::: RECORDS PROVIDED :::

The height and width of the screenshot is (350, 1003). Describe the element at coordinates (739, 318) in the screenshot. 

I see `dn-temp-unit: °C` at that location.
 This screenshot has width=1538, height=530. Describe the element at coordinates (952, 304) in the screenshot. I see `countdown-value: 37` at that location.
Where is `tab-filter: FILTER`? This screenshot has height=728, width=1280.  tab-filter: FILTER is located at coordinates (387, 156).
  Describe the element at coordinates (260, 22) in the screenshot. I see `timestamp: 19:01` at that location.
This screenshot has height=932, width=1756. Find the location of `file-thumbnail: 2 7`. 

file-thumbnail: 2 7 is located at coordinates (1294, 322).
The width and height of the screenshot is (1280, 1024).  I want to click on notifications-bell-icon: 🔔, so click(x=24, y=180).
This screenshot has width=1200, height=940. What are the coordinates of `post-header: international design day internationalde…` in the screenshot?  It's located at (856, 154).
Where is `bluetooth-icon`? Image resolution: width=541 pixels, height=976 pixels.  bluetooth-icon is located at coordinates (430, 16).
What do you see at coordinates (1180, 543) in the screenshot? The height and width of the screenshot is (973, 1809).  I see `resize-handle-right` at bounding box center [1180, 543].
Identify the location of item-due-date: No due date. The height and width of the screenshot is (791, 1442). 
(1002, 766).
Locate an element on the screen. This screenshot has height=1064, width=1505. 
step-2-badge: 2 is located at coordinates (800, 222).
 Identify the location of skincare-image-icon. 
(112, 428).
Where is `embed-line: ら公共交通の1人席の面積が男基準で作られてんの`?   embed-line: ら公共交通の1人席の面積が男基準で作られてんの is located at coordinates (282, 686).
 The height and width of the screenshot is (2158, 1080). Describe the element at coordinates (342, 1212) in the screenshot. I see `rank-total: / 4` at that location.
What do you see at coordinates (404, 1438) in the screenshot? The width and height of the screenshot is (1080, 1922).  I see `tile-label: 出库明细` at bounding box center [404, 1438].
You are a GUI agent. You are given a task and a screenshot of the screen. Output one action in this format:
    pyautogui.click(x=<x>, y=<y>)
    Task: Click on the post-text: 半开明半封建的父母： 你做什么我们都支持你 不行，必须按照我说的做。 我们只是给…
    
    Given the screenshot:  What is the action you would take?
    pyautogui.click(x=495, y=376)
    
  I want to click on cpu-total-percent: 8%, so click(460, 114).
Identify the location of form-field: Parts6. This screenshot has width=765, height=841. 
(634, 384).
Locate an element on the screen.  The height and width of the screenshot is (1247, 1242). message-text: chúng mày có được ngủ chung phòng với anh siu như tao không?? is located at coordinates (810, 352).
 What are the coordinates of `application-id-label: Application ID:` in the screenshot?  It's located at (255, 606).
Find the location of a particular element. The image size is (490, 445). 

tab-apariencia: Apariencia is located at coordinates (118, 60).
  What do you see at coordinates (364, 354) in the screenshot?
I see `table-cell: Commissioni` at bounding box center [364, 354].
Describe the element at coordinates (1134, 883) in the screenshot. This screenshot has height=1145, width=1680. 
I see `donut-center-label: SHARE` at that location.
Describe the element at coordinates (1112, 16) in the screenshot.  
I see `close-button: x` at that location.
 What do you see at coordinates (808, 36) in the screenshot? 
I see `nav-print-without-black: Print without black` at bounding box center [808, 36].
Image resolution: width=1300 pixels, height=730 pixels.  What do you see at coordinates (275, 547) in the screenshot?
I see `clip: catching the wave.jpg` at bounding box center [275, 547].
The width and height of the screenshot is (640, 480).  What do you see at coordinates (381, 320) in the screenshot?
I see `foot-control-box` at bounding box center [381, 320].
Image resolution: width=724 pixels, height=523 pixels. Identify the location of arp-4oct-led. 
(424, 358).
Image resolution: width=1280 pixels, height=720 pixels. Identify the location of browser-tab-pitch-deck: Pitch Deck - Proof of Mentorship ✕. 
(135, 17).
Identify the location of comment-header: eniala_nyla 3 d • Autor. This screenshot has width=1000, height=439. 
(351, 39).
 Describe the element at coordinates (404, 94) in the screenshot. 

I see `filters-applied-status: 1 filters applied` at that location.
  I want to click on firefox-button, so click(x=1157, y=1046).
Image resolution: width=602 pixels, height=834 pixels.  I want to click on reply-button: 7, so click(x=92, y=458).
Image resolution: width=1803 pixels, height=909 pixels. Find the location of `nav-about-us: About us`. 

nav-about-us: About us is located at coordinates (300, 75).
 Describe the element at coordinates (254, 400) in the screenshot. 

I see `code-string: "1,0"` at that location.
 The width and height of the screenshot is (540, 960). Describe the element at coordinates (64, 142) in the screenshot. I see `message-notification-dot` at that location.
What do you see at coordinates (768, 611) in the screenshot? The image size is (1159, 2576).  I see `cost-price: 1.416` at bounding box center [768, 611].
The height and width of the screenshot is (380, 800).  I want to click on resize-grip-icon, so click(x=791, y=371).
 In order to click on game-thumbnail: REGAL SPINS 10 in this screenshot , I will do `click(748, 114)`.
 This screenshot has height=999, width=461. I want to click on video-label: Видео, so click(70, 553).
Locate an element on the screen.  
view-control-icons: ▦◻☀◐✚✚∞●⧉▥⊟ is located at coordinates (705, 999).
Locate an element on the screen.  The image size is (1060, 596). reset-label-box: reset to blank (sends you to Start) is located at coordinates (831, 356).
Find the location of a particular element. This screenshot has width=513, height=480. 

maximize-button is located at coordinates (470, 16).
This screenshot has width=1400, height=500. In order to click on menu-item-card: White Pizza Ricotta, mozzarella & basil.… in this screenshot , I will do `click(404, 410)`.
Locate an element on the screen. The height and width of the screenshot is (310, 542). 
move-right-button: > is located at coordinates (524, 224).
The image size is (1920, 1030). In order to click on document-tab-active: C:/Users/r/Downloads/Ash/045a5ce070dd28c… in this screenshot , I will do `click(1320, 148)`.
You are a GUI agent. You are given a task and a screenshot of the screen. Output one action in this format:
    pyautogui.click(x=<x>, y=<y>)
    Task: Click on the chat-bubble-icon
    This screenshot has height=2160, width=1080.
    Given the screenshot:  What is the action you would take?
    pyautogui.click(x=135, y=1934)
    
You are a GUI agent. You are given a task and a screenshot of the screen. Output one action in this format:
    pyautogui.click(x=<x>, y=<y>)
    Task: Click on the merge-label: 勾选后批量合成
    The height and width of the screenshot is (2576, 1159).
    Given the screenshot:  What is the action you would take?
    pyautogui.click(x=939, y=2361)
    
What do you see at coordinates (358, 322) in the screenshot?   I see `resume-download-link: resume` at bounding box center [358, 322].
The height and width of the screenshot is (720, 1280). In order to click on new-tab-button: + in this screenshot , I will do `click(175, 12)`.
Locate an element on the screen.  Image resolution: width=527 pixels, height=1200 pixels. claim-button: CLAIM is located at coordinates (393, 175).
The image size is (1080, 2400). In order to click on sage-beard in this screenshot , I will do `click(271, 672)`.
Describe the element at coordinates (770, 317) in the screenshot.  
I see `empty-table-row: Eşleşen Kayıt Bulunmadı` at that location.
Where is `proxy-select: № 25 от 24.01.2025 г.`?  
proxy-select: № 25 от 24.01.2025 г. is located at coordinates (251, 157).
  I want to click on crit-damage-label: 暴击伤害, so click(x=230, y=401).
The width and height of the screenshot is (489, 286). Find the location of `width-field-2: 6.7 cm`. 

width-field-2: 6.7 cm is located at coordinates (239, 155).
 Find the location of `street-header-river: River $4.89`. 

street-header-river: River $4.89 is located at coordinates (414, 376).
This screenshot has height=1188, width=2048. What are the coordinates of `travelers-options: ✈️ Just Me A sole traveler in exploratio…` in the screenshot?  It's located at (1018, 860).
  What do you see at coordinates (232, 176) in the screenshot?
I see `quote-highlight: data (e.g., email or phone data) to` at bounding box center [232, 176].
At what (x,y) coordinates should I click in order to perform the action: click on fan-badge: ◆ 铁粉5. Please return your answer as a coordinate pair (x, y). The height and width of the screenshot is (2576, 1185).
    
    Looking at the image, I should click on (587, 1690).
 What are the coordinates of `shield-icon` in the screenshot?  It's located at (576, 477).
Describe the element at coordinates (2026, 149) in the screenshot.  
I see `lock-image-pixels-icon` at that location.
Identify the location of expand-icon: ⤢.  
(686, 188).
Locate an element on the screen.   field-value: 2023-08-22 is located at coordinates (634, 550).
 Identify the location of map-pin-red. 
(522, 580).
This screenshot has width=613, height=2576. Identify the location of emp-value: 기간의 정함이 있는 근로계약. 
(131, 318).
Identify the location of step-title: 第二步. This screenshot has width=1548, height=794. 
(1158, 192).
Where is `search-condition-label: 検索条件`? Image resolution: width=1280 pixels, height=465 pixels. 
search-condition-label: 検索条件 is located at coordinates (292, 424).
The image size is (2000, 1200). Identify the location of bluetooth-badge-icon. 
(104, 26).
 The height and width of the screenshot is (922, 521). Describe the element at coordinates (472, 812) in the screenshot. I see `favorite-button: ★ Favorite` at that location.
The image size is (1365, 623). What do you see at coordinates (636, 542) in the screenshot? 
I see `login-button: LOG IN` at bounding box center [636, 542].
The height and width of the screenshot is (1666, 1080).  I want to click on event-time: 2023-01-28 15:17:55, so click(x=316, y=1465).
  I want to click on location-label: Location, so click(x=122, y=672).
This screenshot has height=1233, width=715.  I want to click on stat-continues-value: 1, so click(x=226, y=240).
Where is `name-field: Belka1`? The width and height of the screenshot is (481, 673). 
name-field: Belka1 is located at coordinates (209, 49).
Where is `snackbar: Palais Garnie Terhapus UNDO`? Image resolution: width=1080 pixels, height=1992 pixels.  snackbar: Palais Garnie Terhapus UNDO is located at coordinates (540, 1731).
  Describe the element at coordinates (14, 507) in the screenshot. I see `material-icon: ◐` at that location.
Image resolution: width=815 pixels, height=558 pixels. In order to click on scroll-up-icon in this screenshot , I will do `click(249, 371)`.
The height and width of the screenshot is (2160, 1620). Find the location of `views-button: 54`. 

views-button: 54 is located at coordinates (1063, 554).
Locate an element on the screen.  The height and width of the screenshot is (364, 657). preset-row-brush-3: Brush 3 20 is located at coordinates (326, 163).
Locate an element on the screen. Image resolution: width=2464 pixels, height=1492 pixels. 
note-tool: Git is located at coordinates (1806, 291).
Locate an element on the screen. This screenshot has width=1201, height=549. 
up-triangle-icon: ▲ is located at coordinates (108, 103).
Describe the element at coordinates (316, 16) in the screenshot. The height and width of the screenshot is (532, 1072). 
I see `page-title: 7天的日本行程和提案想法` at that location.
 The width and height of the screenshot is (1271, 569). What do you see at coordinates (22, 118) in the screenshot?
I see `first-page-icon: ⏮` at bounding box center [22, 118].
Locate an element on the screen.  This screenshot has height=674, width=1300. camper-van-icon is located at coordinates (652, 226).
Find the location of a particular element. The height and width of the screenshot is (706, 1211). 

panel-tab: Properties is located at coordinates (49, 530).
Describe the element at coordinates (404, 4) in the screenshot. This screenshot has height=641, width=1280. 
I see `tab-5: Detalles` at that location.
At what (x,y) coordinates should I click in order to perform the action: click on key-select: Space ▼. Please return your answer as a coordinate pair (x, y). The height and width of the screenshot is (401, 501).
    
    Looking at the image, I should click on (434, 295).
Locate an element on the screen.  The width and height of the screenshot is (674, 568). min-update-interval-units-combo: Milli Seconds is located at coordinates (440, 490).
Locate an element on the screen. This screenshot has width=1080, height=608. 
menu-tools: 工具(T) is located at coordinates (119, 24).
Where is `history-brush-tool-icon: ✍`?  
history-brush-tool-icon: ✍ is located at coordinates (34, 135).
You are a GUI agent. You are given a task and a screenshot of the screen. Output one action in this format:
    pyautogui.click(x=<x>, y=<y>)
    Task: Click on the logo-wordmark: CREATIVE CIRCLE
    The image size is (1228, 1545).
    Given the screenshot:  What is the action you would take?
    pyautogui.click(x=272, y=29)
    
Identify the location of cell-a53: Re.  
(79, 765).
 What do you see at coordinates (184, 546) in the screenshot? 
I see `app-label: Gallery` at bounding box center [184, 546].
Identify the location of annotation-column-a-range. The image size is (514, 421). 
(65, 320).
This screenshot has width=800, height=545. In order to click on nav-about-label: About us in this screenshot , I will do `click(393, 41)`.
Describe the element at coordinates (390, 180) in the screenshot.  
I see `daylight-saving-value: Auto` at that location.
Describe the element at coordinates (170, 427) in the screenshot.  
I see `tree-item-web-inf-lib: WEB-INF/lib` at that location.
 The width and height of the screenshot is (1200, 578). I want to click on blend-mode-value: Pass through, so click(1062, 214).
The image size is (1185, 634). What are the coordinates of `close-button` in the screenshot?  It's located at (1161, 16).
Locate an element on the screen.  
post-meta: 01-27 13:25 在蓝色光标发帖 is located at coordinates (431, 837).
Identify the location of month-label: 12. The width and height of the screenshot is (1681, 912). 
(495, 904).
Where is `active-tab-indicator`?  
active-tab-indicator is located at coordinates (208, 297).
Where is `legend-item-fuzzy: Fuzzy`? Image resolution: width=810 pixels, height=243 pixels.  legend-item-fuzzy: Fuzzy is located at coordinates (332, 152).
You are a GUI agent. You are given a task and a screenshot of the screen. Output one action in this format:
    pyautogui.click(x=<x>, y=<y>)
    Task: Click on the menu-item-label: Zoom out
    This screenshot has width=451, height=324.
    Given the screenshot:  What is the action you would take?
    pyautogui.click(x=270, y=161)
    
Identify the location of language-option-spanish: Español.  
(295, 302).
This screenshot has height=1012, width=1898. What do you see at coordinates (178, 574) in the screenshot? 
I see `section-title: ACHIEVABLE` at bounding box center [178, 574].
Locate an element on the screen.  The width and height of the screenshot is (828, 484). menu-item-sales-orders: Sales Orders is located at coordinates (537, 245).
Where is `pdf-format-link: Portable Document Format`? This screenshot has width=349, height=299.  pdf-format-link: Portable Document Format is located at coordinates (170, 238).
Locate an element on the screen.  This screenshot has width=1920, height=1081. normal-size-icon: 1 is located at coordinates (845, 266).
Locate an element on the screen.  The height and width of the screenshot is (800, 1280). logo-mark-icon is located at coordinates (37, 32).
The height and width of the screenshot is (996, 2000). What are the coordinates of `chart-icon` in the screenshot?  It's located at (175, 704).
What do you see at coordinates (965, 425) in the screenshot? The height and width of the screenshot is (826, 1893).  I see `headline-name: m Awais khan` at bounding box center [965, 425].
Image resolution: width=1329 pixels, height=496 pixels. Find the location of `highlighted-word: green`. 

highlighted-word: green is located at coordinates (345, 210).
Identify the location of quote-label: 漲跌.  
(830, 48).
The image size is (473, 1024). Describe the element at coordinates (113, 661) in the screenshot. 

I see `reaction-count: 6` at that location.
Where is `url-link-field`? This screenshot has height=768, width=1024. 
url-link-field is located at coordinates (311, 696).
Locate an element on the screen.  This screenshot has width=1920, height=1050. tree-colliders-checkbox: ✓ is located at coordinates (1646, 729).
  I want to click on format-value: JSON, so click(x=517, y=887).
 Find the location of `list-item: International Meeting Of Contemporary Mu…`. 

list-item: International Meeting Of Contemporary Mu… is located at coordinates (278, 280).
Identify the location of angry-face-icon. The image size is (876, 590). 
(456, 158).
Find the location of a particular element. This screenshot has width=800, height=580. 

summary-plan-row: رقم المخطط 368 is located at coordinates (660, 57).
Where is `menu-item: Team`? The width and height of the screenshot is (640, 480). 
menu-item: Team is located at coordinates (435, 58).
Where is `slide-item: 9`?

:::

**DESCRIPTION OF THE TASK**: Report every line of the records that contains the string "header", copying each line in full. Case counts.

**ANSWER BOX**:
This screenshot has width=1200, height=940. What are the coordinates of `post-header: international design day internationalde…` in the screenshot?  It's located at (856, 154).
Identify the location of comment-header: eniala_nyla 3 d • Autor. This screenshot has width=1000, height=439. 
 Find the location of `street-header-river: River $4.89`. 
street-header-river: River $4.89 is located at coordinates (414, 376).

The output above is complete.